毎月確認することで資金繰りの悪化を早期に発見できます。
キャッシュは会社の血液です。
流れが止まれば企業活動も止まってしまいます。
売掛金と在庫は資金繰りを左右する
利益が出ていても、
売掛金が増え続ければ現金は回収できません。
在庫が増えれば資金は寝てしまいます。
売掛金回転期間
在庫回転期間
これらを継続して見ることで、
販売は順調か。
在庫は適正か。
回収は遅れていないか。
が分かります。
資金繰りの問題は、多くの場合、利益ではなく売掛金や在庫から始まります。
自己資本比率は会社の体力を示す
毎月細かく変動する指標ではありませんが、
自己資本比率は会社の財務体質を表します。
利益が積み上がれば自己資本は増えます。
過度な借入が続けば自己資本比率は低下します。
急な景気悪化や災害にも耐えられる会社は、
自己資本が厚い会社です。
経営者は利益だけではなく、
会社の体力も意識する必要があります。
五つの数字はつながっている
これら五つの指標は、
それぞれ独立しているわけではありません。
売上が伸びれば、
粗利益も増えるのか。
売掛金だけが増えていないか。
営業キャッシュフローは改善しているか。
利益が自己資本の充実につながっているか。
数字同士の関係を見ることで、
経営のストーリーが見えてきます。
一つだけ良くても安心はできません。
全体のバランスを見ることが重要なのです。
管理会計は未来のためにある
財務会計は過去を記録します。
一方、管理会計は未来の意思決定のためにあります。
毎月数字を確認する目的は、
「先月を振り返ること」
ではありません。
来月どう行動するかを決めることです。
売上が落ちているなら営業戦略を見直す。
粗利益率が下がれば価格政策を考える。
キャッシュが減れば投資計画を調整する。
数字は行動を変えるためにあります。
中小企業ほど数字を味方にする
中小企業では経営者が営業も人事も財務も担うことが少なくありません。
忙しいからこそ、
毎月見る数字を絞ることが重要です。
五つの指標を継続して確認するだけでも、
異変に早く気付き、
素早く対応できます。
数字は経営者を責めるためのものではありません。
会社を守るための早期警報システムなのです。
結論
経営者に必要なのは、すべての数字を覚えることではありません。
会社の状態を正しく把握し、次の行動につなげるための重要な数字を継続して確認することです。

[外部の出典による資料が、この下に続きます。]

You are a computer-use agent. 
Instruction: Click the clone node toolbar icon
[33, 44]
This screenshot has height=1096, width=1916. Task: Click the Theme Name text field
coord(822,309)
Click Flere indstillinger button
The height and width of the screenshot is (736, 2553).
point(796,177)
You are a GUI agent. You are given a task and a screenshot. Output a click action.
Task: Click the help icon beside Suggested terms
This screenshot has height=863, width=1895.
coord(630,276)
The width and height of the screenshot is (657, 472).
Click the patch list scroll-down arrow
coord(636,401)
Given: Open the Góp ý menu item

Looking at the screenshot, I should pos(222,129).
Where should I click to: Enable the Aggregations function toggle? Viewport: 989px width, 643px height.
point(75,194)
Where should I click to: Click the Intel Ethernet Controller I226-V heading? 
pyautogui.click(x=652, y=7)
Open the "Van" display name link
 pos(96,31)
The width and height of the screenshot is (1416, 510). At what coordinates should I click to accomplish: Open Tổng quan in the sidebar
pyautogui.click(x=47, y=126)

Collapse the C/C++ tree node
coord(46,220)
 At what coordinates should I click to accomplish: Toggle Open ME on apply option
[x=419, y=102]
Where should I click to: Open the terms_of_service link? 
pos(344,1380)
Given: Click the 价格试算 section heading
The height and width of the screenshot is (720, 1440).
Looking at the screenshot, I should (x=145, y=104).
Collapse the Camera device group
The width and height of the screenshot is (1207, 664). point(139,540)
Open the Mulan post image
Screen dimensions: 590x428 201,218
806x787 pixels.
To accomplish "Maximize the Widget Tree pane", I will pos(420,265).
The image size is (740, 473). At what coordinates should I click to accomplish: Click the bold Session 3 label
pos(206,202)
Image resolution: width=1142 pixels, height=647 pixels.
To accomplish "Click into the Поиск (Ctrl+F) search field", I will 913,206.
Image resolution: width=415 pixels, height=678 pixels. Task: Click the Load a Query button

売上高、粗利益、営業キャッシュフロー、売掛金・在庫、自己資本比率。
この五つの財務指標は、それぞれが会社の健康状態を教えてくれる重要なサインです。
数字は過去を記録するだけではなく、未来の経営を導く羅針盤でもあります。
毎月数字と向き合う習慣を持つことが、変化の激しい時代を乗り越える強い経営につながるのです。